**REQUIRED WORK:**
**A.** Copy out the part of the Nokogiri thread from "7stud2 · 26" up to and including "for troubleshooting purposes.".
**B.** Do these statements agree with the Nokogiri thread? Answer yes or no for each, and quote the deciding words. (i) For now, the poster is writing the parsed output to a text file. (ii) The parsed HTML will ultimately be written to a PostgreSQL database. (iii) The initialize method sets @plaintext to an empty string.

**SELECTION:**

Nokogiri help parsing HTML

7stud2 · 26 March 2013 22:40

I'm relatively new to Ruby (and therefore Nokogiri) and am trying to
parse some HTML that will ultimately be written to a MySQL database. In
the interim, I'm writing it to a text file for troubleshooting purposes.

Here's the relevant piece of the HTML I'd like to parse:

<div class="mail">
<address class="headers">
<span id="from">
<dfn>From</dfn>: Paul David Mena <<a
href="mailto:pauldavidmena_at_gmail.com?Subject=Re:%20twilight">pauldavidmena_at_gmail.com</a>>
</span><br />
<span id="date"><dfn>Date</dfn>: Tue, 26 Mar 2013 18:13:21
-0400</span><br />
</address>
<p>
Line 1
<br />
Line 2
<br />
Line 3
<br />
<p><pre>

···

--
Paul David Mena
--------------------
pauldavidmena_at_gmail.com
</pre>
<span id="received"><dfn>Received on</dfn> Tue Mar 26 2013 - 22:13:23
EDT</span>
</div>

My goal is to strip out everything between the "address" and "pre" tags
and to output only:

Line 1

Line 2

Line 3

My code, however, is stripping out one or the other, depending upon
where I place the definition. Here is the code:

#!/usr/bin/env ruby

require "nokogiri"

class PlainTextExtractor < Nokogiri::XML::SAX::Document
  attr_reader :plaintext
  # Initialize the state of interest variable with false
  def initialize
    @interesting = false
    @pre = false
    @address = false
    @plaintext = ""
  end

  def start_element(name, attrs = [])
    if name == "address"
      @address = true
    end
  end

  def end_element(name, attrs = [])
    if name == "address"
      @address = false
    end
  end

  def start_element(name, attrs = [])
    if name == "pre"
      @pre = true
    end
  end

  def end_element(name, attrs = [])
    if name == "pre"
      @pre = false
    end
  end

  # This method is called whenever a comment occurs and
  # the comments text is passed in as string.
  def comment(string)
    case string.strip # strip leading and trailing whitespaces
      when /^body="start"/ # match starting comment
        @interesting = true
      when /^body="end"/
        @interesting = false # match closing comment
    end
  end

  # This callback method is called with any string between
  # a tag.

**PROVIDED MATERIAL:**
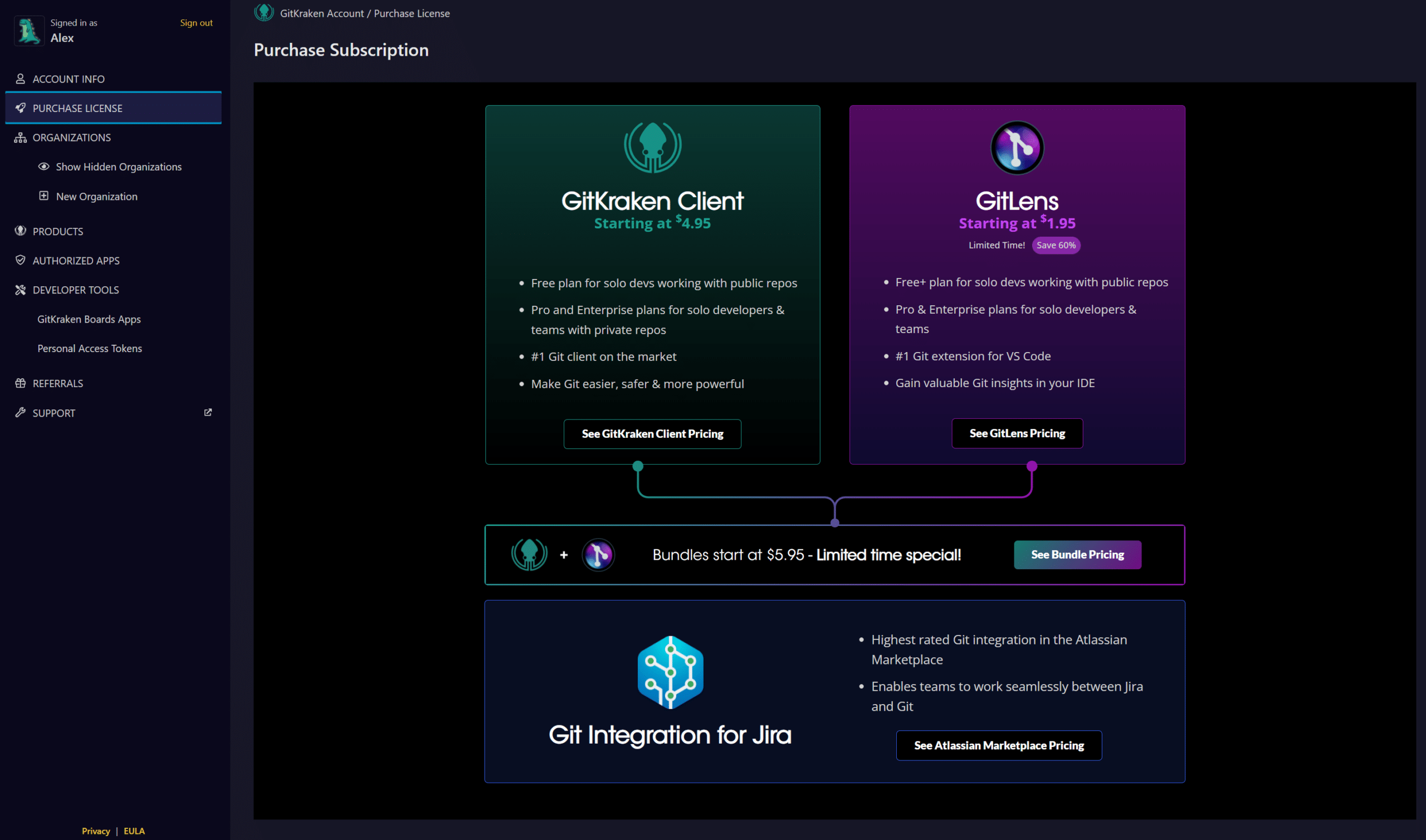This screenshot has width=1426, height=840.
Task: Open the Products sidebar section
Action: (x=58, y=232)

**ANSWERS FOR THE EXERCISE:**
**A.**
7stud2 · 26 March 2013 22:40

I'm relatively new to Ruby (and therefore Nokogiri) and am trying to
parse some HTML that will ultimately be written to a MySQL database. In
the interim, I'm writing it to a text file for troubleshooting purposes.

**B.**
(i) Yes: "In the interim, I'm writing it to a text file for troubleshooting purposes."
(ii) No: "parse some HTML that will ultimately be written to a MySQL database."
(iii) Yes: "@plaintext = """